*** Block opens ***
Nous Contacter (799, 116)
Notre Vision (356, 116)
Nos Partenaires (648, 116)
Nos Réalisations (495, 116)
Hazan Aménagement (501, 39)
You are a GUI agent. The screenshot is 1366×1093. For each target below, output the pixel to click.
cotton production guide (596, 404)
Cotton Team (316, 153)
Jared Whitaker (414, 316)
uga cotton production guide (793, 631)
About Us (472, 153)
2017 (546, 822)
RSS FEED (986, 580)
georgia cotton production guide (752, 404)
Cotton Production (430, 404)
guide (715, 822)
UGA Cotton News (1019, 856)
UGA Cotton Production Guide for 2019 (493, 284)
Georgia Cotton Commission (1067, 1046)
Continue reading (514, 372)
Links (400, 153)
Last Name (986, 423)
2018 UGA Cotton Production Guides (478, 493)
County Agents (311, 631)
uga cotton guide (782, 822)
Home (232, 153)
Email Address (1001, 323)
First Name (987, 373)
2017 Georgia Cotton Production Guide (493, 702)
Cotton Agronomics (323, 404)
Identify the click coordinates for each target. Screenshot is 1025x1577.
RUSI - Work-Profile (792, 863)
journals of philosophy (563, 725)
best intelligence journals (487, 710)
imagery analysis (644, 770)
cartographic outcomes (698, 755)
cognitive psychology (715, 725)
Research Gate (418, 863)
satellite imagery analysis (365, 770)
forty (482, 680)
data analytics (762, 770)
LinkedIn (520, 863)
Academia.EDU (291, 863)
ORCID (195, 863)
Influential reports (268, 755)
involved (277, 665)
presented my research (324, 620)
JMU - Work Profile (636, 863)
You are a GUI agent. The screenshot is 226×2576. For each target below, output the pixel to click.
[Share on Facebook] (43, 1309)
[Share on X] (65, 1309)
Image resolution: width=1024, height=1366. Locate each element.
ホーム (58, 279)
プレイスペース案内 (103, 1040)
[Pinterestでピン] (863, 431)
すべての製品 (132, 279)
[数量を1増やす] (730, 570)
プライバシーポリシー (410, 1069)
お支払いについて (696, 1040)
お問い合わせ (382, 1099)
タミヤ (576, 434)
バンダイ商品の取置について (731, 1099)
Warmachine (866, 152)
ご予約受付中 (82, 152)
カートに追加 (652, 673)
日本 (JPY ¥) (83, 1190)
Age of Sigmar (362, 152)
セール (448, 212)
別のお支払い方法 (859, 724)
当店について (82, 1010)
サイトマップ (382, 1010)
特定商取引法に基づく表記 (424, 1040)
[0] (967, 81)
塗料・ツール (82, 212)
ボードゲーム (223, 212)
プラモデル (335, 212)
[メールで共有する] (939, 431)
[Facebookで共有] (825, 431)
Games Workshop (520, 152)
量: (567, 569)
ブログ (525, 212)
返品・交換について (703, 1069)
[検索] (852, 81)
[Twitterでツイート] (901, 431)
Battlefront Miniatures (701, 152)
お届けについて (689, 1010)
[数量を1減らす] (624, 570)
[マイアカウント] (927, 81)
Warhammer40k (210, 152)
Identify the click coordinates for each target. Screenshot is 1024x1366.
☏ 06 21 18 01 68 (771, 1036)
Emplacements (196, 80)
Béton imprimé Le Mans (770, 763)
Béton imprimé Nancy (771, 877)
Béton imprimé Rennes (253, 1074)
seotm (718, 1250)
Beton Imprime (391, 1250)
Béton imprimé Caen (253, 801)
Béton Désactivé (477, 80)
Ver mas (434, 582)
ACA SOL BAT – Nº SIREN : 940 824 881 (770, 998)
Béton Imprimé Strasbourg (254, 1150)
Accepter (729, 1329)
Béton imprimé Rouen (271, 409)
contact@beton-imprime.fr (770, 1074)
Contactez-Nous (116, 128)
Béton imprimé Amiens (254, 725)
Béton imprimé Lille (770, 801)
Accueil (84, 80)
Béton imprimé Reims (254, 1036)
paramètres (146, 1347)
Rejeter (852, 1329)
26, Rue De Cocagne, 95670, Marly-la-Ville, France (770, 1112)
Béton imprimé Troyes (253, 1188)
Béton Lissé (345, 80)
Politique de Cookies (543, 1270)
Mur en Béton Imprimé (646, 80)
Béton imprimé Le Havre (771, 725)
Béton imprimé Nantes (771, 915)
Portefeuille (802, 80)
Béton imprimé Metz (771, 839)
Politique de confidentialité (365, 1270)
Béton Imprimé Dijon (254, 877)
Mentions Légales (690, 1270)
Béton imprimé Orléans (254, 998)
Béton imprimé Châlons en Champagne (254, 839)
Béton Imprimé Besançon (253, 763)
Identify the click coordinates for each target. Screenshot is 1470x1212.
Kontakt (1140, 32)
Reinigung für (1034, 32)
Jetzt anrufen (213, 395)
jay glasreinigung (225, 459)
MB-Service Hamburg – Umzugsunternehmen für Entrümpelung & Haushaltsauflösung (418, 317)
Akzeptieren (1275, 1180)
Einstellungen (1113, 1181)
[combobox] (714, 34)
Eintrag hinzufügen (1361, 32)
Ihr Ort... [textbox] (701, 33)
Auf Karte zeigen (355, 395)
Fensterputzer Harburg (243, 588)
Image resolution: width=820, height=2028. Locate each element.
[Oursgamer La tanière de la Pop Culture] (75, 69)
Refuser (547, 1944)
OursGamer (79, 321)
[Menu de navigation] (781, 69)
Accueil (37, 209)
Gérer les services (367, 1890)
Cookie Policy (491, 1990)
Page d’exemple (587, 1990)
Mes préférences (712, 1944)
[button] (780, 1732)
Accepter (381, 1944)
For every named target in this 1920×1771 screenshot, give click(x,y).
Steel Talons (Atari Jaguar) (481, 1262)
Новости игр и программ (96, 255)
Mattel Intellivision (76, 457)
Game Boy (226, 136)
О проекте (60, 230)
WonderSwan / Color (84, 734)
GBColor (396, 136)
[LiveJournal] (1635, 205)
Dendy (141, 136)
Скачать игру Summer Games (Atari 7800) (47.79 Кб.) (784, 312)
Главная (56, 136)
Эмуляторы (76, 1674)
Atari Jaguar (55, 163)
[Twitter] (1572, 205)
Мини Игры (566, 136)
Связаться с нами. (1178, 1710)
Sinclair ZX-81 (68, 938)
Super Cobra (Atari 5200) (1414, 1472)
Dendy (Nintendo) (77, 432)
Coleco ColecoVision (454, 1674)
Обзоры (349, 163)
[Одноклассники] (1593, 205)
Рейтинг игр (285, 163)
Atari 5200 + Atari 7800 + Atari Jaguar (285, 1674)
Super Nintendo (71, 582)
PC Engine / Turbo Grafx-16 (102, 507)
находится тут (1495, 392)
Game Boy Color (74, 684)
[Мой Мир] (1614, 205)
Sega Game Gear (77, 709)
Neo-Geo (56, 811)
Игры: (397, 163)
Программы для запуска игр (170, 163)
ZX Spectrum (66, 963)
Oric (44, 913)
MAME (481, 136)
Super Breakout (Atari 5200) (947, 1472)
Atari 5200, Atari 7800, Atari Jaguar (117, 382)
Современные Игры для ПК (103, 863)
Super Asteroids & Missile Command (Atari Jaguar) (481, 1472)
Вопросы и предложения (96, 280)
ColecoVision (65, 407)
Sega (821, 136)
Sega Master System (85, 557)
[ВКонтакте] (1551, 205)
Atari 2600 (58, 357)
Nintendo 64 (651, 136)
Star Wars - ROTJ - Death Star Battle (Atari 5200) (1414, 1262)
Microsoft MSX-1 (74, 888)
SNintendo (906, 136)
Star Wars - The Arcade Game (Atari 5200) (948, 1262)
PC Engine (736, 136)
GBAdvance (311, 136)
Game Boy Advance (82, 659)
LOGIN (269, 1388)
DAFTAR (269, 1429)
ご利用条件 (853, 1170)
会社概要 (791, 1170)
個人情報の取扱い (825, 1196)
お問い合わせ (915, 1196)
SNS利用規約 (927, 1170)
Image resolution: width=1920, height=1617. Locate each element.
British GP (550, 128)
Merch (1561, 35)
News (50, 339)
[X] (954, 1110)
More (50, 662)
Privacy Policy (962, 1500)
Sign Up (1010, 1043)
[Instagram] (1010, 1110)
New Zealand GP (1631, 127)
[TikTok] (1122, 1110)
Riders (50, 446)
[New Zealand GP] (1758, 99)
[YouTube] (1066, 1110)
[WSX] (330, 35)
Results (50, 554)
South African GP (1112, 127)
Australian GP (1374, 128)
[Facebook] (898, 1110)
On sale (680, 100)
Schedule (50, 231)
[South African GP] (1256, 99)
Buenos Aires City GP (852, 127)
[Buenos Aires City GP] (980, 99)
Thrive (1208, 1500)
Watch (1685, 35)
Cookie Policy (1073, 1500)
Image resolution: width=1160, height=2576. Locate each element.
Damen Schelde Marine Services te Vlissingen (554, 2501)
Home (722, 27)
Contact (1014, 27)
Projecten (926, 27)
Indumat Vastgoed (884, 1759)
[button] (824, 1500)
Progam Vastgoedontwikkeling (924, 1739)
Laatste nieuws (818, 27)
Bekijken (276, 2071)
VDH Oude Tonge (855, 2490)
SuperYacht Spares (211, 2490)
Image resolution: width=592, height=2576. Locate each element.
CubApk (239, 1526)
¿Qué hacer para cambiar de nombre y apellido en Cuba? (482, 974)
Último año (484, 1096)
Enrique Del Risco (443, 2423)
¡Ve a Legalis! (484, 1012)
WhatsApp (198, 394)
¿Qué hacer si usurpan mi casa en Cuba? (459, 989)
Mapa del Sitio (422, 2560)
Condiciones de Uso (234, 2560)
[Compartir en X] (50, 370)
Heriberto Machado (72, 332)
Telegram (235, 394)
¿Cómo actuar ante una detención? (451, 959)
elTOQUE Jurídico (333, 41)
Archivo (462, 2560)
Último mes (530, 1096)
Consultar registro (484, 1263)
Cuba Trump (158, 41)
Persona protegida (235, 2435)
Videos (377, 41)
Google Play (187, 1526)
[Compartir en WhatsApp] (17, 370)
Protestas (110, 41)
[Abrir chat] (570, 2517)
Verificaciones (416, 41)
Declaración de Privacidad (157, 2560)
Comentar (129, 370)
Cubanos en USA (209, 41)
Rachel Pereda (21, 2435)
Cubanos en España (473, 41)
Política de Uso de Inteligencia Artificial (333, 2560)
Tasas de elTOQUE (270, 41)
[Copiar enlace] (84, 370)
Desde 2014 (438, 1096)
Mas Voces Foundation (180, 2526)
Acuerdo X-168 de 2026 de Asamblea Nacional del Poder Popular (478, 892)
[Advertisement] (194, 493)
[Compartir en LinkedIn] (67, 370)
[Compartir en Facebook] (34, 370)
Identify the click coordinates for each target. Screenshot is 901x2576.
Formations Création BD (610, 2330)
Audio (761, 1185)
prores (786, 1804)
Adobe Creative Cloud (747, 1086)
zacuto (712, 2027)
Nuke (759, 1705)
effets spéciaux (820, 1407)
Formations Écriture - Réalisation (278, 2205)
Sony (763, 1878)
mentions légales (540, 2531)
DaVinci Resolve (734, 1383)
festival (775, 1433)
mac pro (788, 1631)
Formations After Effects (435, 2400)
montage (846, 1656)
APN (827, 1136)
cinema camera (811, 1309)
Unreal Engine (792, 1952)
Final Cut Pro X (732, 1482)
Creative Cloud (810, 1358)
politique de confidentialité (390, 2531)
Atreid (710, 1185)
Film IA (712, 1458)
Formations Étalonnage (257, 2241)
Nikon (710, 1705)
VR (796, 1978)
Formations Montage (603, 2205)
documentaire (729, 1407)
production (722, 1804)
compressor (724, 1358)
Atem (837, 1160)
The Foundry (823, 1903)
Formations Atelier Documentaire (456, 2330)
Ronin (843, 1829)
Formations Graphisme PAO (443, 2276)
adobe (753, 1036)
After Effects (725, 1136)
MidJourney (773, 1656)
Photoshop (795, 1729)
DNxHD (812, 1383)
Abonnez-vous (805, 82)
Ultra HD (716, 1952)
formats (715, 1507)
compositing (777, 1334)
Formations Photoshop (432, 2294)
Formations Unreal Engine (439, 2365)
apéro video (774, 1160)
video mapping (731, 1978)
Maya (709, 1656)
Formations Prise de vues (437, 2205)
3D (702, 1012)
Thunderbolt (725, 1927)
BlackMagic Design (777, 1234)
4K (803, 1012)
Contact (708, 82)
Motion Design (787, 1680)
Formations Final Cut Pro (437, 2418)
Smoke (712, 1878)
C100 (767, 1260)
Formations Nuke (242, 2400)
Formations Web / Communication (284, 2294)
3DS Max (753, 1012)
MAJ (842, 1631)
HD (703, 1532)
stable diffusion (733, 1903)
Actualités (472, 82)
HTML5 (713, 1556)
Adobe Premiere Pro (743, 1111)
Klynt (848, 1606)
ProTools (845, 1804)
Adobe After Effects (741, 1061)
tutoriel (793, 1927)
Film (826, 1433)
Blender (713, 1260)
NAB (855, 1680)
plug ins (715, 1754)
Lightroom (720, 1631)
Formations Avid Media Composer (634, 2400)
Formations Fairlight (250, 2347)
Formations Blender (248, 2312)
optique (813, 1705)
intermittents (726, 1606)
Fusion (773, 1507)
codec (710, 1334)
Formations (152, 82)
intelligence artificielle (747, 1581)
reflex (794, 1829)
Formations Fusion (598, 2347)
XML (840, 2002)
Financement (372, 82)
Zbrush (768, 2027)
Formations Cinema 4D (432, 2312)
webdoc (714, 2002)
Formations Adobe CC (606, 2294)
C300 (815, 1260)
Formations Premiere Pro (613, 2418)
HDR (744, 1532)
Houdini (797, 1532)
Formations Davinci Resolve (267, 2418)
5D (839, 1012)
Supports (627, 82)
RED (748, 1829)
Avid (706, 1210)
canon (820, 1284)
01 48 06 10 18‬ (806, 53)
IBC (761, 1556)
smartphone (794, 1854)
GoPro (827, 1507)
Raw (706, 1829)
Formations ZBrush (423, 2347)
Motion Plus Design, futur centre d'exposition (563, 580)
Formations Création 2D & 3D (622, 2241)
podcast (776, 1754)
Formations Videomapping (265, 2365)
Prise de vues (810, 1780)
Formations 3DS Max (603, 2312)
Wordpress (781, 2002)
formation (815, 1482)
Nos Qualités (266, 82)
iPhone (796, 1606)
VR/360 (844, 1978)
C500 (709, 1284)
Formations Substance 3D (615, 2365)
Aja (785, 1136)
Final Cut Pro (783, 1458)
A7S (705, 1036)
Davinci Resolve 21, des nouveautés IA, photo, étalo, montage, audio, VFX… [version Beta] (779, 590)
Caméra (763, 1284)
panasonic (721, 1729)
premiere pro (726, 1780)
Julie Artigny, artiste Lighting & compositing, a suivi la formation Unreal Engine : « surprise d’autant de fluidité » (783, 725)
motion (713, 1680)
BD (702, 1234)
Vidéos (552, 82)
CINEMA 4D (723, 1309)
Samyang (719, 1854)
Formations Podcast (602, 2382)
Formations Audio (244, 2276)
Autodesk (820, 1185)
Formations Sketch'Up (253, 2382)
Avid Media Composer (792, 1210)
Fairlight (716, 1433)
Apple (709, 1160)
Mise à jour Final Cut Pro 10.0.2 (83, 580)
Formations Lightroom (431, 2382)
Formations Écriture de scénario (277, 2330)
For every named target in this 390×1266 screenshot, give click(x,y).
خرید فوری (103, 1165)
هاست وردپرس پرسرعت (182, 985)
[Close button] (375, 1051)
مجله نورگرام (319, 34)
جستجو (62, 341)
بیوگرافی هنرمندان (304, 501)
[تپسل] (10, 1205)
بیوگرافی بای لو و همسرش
*** Block closes ***
= Your goal =
Retype only the lines above between the line with "Mur en Béton Imprimé (646, 80)" and the line with "Обзоры (349, 163)", counting those two lines as well, and keep every character as it is.

= Solved problem =
Mur en Béton Imprimé (646, 80)
Béton imprimé Le Havre (771, 725)
Béton imprimé Nantes (771, 915)
Portefeuille (802, 80)
Béton imprimé Metz (771, 839)
Politique de confidentialité (365, 1270)
Béton Imprimé Dijon (254, 877)
Mentions Légales (690, 1270)
Béton imprimé Orléans (254, 998)
Béton imprimé Châlons en Champagne (254, 839)
Béton Imprimé Besançon (253, 763)
Identify the click coordinates for each target. Screenshot is 1470x1212.
Kontakt (1140, 32)
Reinigung für (1034, 32)
Jetzt anrufen (213, 395)
jay glasreinigung (225, 459)
MB-Service Hamburg – Umzugsunternehmen für Entrümpelung & Haushaltsauflösung (418, 317)
Akzeptieren (1275, 1180)
Einstellungen (1113, 1181)
[combobox] (714, 34)
Eintrag hinzufügen (1361, 32)
Ihr Ort... [textbox] (701, 33)
Auf Karte zeigen (355, 395)
Fensterputzer Harburg (243, 588)
Image resolution: width=820, height=2028. Locate each element.
[Oursgamer La tanière de la Pop Culture] (75, 69)
Refuser (547, 1944)
OursGamer (79, 321)
[Menu de navigation] (781, 69)
Accueil (37, 209)
Gérer les services (367, 1890)
Cookie Policy (491, 1990)
Page d’exemple (587, 1990)
Mes préférences (712, 1944)
[button] (780, 1732)
Accepter (381, 1944)
For every named target in this 1920×1771 screenshot, give click(x,y).
Steel Talons (Atari Jaguar) (481, 1262)
Новости игр и программ (96, 255)
Mattel Intellivision (76, 457)
Game Boy (226, 136)
О проекте (60, 230)
WonderSwan / Color (84, 734)
GBColor (396, 136)
[LiveJournal] (1635, 205)
Dendy (141, 136)
Скачать игру Summer Games (Atari 7800) (47.79 Кб.) (784, 312)
Главная (56, 136)
Эмуляторы (76, 1674)
Atari Jaguar (55, 163)
[Twitter] (1572, 205)
Мини Игры (566, 136)
Связаться с нами. (1178, 1710)
Sinclair ZX-81 (68, 938)
Super Cobra (Atari 5200) (1414, 1472)
Dendy (Nintendo) (77, 432)
Coleco ColecoVision (454, 1674)
Обзоры (349, 163)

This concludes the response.